Turkmenistan to Hold Early Election After President Hints at Resignation
ASHGABAT (Al Jazeera) – Turkmenistan will hold an early presidential election on March 12, a Central Election Commission official said after President Kurbanguly Berdymukhamedov hinted he planned to resign.
“The president … gave us an instruction to prepare for early presidential elections on March 12,” a spokesman for the election commission, Bezergen Garrayev, told the AFP news agency by telephone.
Berdymukhamedov has run the gas-rich Central Asian nation since 2006 with sweeping powers and no effective opposition. His 40-year-old son Serdar, a deputy prime minister, is seen as the likely successor.
The 64-year-old leader, whose current term was set to end in 2024, is also the prime minister of the former Soviet republic and speaker of the upper house of parliament.

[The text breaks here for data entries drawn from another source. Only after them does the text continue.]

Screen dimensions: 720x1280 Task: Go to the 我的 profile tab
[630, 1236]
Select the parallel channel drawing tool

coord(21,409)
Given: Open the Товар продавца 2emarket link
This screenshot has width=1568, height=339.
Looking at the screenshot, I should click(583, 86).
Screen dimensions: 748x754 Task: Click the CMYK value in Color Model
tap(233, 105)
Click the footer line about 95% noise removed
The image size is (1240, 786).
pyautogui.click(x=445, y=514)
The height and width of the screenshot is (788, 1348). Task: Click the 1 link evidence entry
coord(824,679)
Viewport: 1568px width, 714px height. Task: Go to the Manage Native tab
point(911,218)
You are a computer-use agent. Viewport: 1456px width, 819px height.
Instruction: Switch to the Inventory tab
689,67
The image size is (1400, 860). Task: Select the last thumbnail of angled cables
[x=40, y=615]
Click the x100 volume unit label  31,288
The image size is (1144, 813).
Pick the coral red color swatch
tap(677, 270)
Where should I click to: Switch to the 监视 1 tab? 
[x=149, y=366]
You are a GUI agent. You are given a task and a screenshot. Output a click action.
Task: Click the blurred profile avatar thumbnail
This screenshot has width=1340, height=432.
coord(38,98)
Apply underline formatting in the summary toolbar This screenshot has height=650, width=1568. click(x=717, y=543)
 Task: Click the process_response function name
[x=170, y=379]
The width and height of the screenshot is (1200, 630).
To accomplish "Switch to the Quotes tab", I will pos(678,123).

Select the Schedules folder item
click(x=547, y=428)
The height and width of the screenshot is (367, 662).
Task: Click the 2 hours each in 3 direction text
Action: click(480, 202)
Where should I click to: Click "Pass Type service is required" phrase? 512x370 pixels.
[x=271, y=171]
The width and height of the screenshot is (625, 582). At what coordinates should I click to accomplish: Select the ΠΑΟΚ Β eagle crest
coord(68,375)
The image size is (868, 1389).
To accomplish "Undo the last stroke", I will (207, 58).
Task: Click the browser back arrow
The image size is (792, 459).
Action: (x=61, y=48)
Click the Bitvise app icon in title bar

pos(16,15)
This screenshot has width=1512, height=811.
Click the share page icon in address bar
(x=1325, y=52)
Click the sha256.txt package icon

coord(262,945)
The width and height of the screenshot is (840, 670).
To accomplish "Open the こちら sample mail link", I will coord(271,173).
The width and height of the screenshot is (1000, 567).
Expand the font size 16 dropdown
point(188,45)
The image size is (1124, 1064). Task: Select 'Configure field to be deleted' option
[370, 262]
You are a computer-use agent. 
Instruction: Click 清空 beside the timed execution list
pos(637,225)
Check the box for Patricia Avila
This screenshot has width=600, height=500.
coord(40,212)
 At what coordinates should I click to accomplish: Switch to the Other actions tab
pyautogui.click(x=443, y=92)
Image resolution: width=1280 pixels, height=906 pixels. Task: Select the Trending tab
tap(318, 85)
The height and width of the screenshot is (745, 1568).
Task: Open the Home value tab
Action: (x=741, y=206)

In his strongest hint yet that he wants to resign, the country’s leader said late on Friday that he reached “a difficult decision” about his leadership because of his age, adding that the country needed “young leaders”.
“The road to governance at this new stage in the development of our country should be given to young leaders who have been brought up in a spiritual environment and in accordance with the high requirements of our time,” Berdymukhamedov said, in quotes relayed by the state information agency.
Berdymukhamedov offered no timeframe for stepping down but said he wished to remain in politics in his role as chairman of parliament’s upper chamber.
Known as a fan of local Alabai dogs and Akhal-Teke horses to which he has dedicated state holidays and erected monuments, Berdymukhamedov is commonly referred to as Arkadag (Protector) by the media in the country which borders Afghanistan and exports gas to China and Russia.
Berdymukhamedov took power after his predecessor Saparmurat Niyazov died in 2006.